SENSATION

The SENSATION project developed and demonstrated technologies and building blocks for CMOS image sensors, image sensor interface standards, video processing, video compression and transmission.

In all vision based professional applications the trend in image capture is towards higher spatial and temporal resolutions, wider colour gamut, higher dynamic range and improved image quality.

In SENSATION, 6 world-class partners cooperated to develop and optimize the next generation of technologies for professional products for use in Television Broadcast, Machine Vision and Automotive markets.

Image capture and transmission are generic technologies used in a multitude of business applications, including Production Technologies, Healthcare, Security, Automotive and Digital Entertainment (TV Broadcast, Digital Cinema, Gaming). In all vision based professional applications the trend in image capture is towards higher spatial and temporal resolutions, wider colour gamut including the use of non-visible spectral domains, higher dynamic range and improved image quality.

The overall goal of the SENSATION project was to develop technologies and improved building blocks necessary for CMOS image sensors, image sensor interface standards, video processing, and video compression and transmission. These technologies and building blocks are required to address the needs of the next generation imaging systems for the Television Broadcast, Machine Vision and Automotive markets.

To develop and optimize this next generation of technologies for professional products, a consortium with a critical mass of world class engineering and research skills is required. Neither of the partners is large enough and has the skills available to develop these technologies alone.

The SENSATION project was formed around partners that are leaders in the world-wide markets in which they operate, without being competitors. Through cooperation in this project, technologies and building blocks have been developed that would not be possible without cooperation. This allows all partners to stay in the forefront of their markets and further improve their market position.

The five elements of increased image quality. Broadly speaking, increased image quality involves five factors: resolution, bit depth, frame rate, colour gamut, and brightness. Of these, the first three are all related to pixel density, and they have all gradually evolved over time. For a long time, colour gamut has been at a standstill, but a few years ago the Rec. 2020 wide colour gamut was established. That means that the only factor left is brightness, and HDR represents an evolution over the existing technology.

Source: https://www.eizo.lv/knowledge/monitor-expertise/age-of-hdr/

Technological achievements

The figure below shows a diagram of the technological building blocks of the project and developments.

CMOS Image Sensor achievements

The project worked on next generation CMOS image sensors, including a 4K UHDTV sensor with 2.5µm Global Shutter pixels for broadcast applications, a new image sensor platform with sub-3 µm Global Shutter pixels for machine vision applications, and new High Dynamic Range pixel architectures for e.g. automotive and scientific applications. New high speed serial interfaces (up to 7.2Gbps; the fastest in the world today) have been integrated to deal with the very high data rate of the image sensors while limiting the number of I/O pins and power dissipation.

Furthermore, research has been performed on new ADC concepts, a pixel test container to allow for easier testing of new pixel concepts, and a new method of Region of Interest management for significantly faster sensor readout.

Advances in image compression

To efficiently deal with the ever-increasing pixel data rates, work has been performed on the development, evaluation, and standardisation of a new (semi-) lossless image compression method: Tico-RAW. This compression algorithm has been optimized for applications where low image latency, high image quality and low power operation are required.

**SUPPLIED MATERIAL:**
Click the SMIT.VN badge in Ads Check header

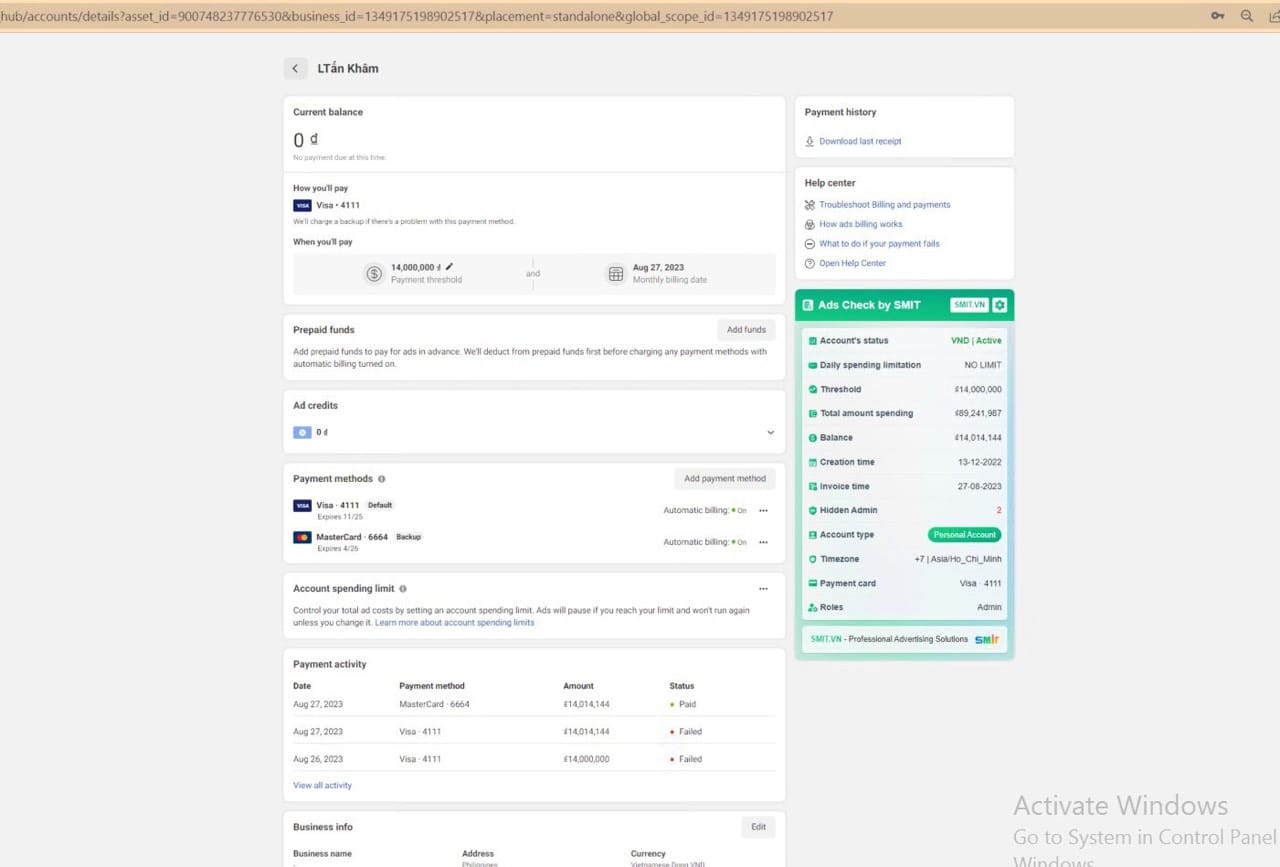coord(969,305)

**OBJECTIVES:**
**a)** Name every factor that the SENSATION page says increased image quality involves.
**b)** On the SENSATION page, what pixel size does the 4K UHDTV sensor for broadcast applications have?
**c)** Quote the SENSATION page between "The SENSATION project was formed" and "their market position.", inclusive.

**RESPONSES BY TASK:**
**a)** Resolution, bit depth, frame rate, colour gamut, and brightness.

**b)** 2.5µm Global Shutter pixels.

**c)**
The SENSATION project was formed around partners that are leaders in the world-wide markets in which they operate, without being competitors. Through cooperation in this project, technologies and building blocks have been developed that would not be possible without cooperation. This allows all partners to stay in the forefront of their markets and further improve their market position.